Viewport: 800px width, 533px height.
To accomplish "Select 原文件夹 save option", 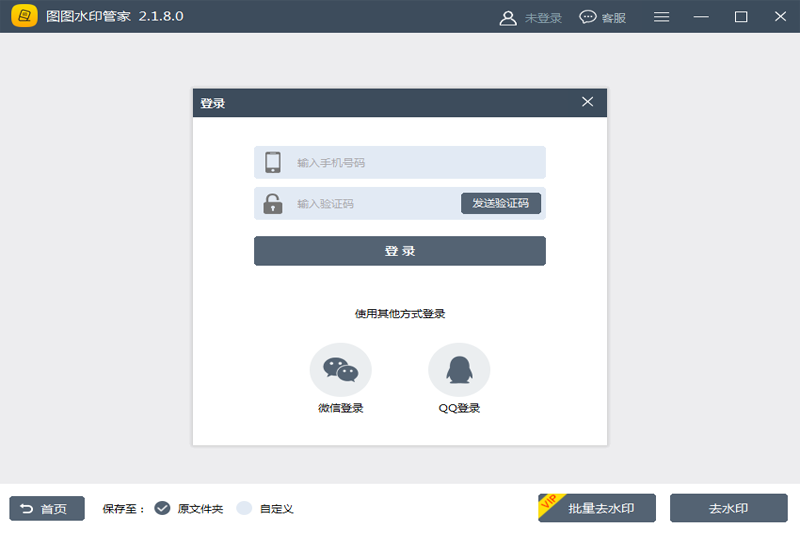I will click(163, 508).
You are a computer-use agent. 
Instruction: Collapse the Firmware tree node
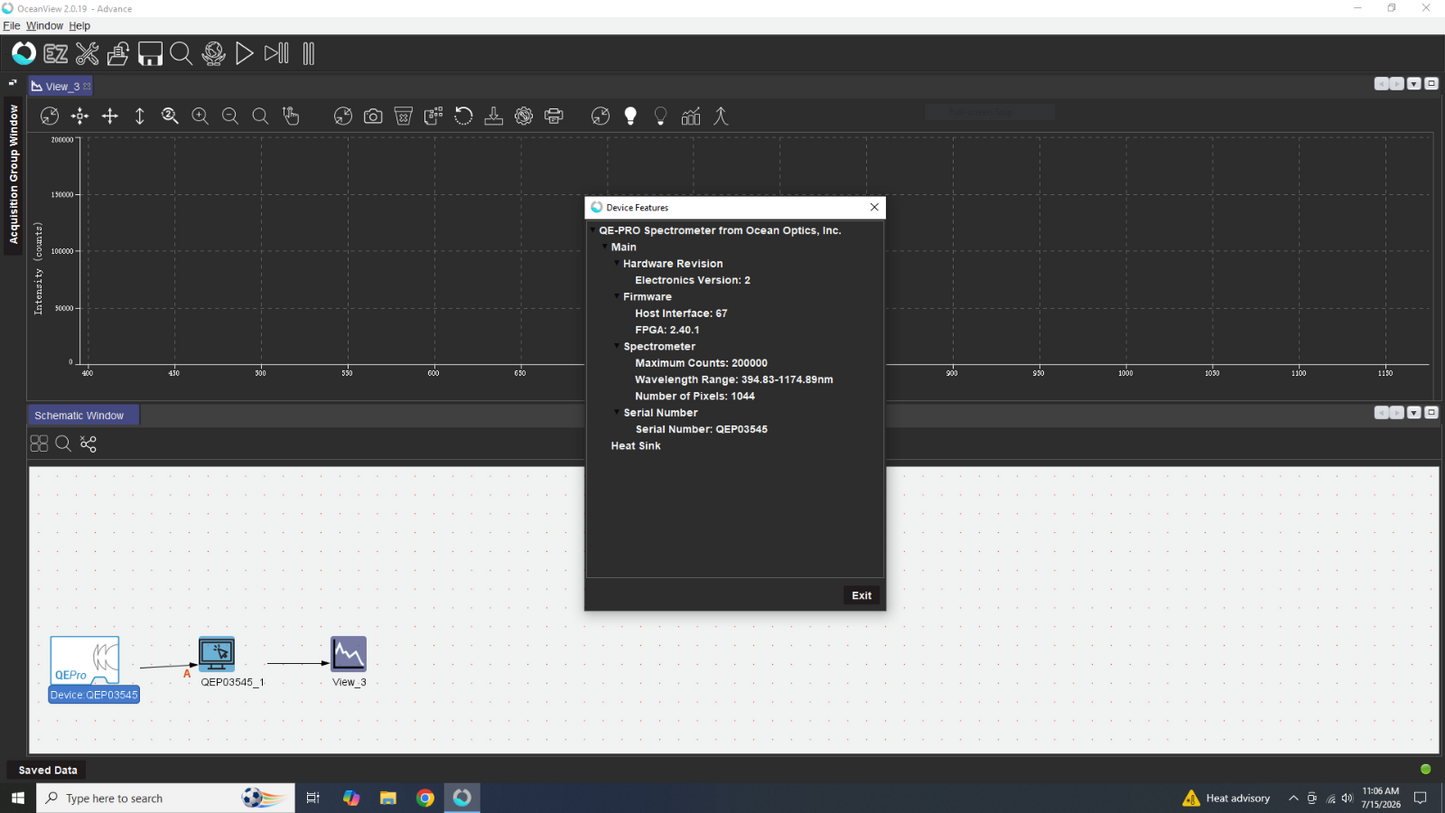tap(616, 297)
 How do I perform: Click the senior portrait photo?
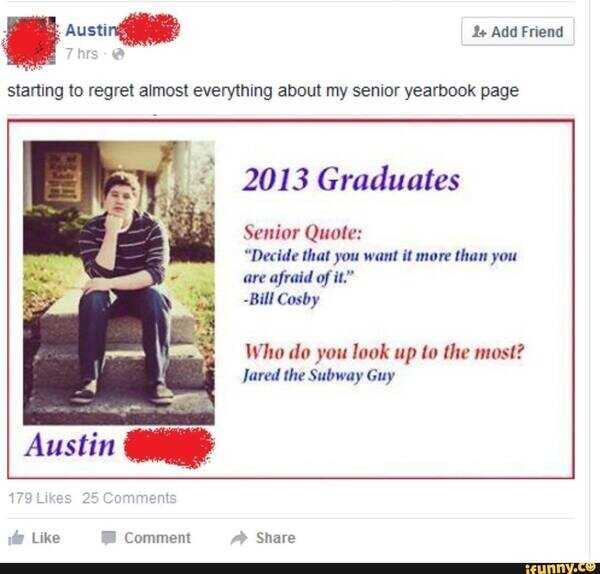119,283
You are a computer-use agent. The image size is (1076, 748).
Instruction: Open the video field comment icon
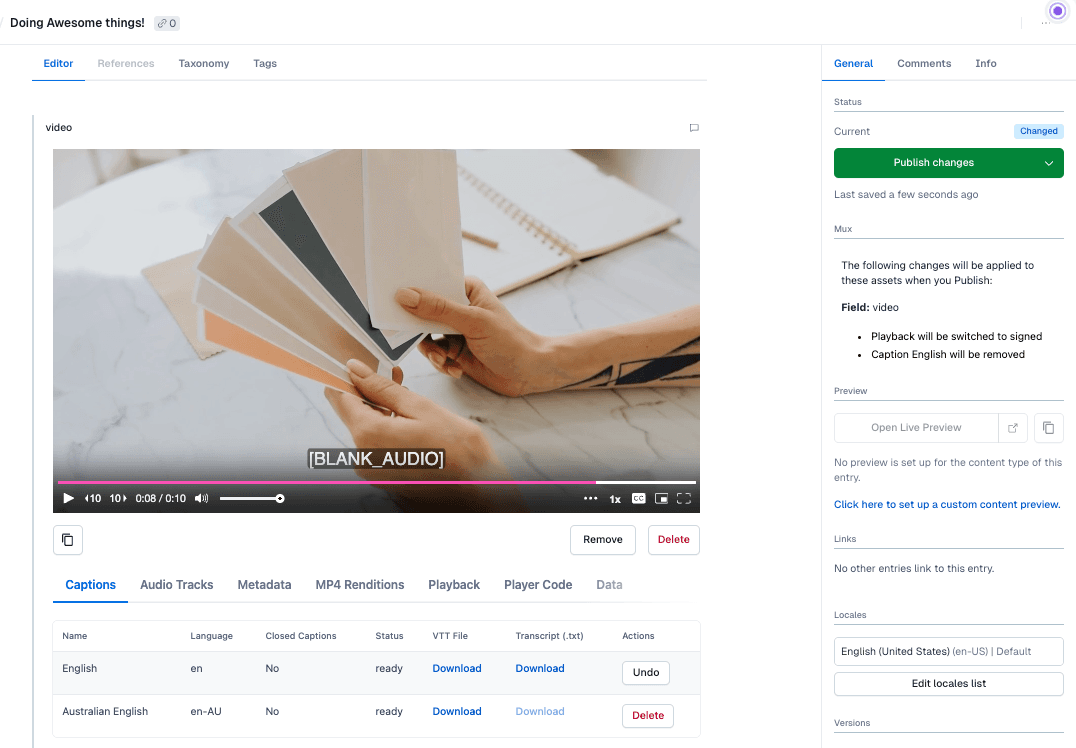point(694,128)
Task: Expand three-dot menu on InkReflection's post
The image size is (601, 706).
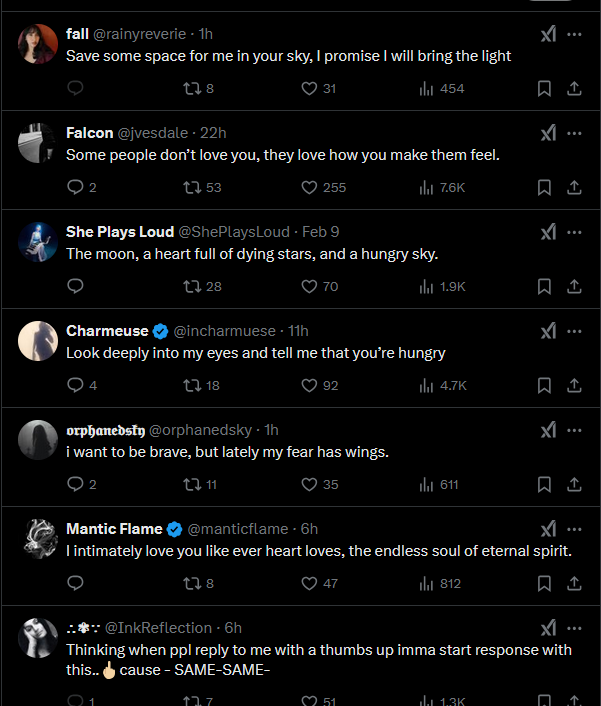Action: [x=574, y=628]
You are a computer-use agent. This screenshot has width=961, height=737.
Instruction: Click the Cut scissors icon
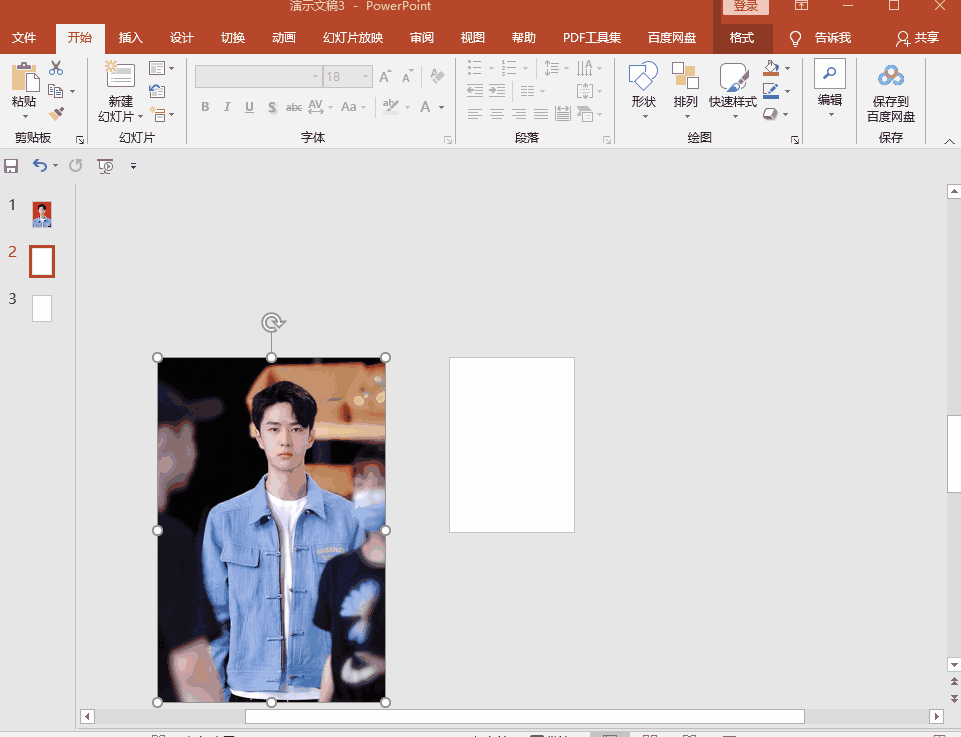click(56, 68)
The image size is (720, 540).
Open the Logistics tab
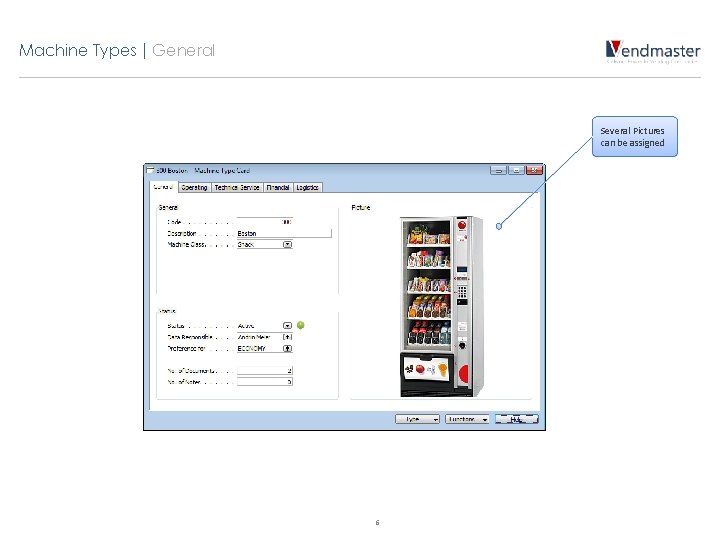tap(307, 187)
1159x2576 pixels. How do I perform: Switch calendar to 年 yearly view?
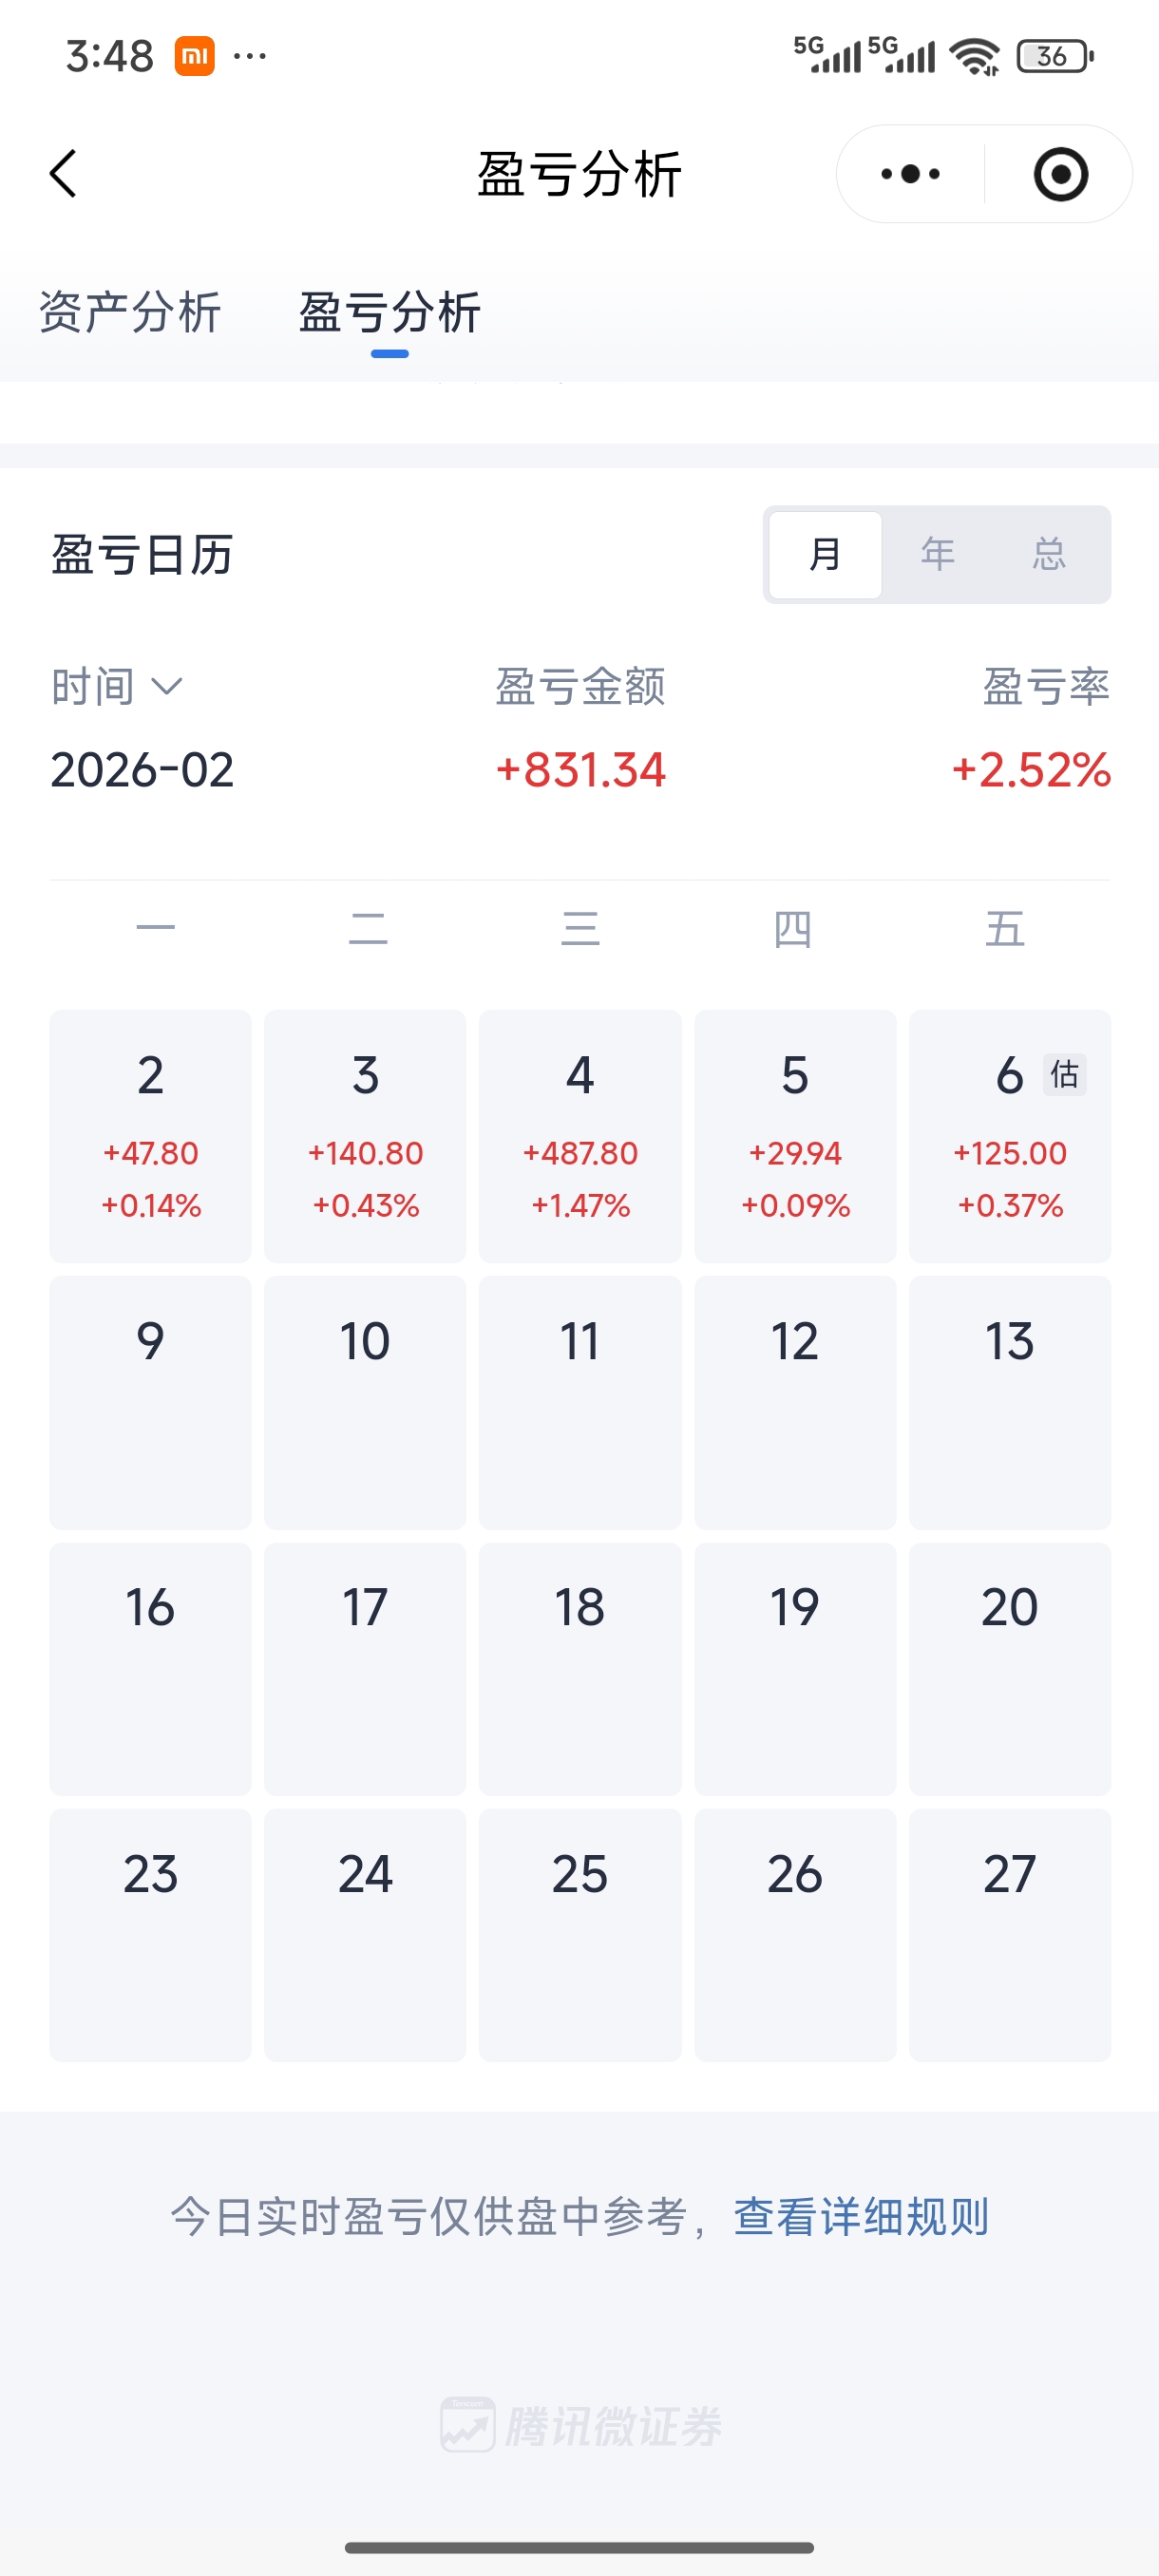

- _ACTIVITY_: Write out exactly the stretch of lines that begins with the line containing "The image size is (720, 540)." and ends with the last line of the records above, leaving out the pictures.

- _RESPONSE BELOW_:
The image size is (720, 540).
Open the Logistics tab
tap(307, 187)
1159x2576 pixels. How do I perform: Switch calendar to 年 yearly view?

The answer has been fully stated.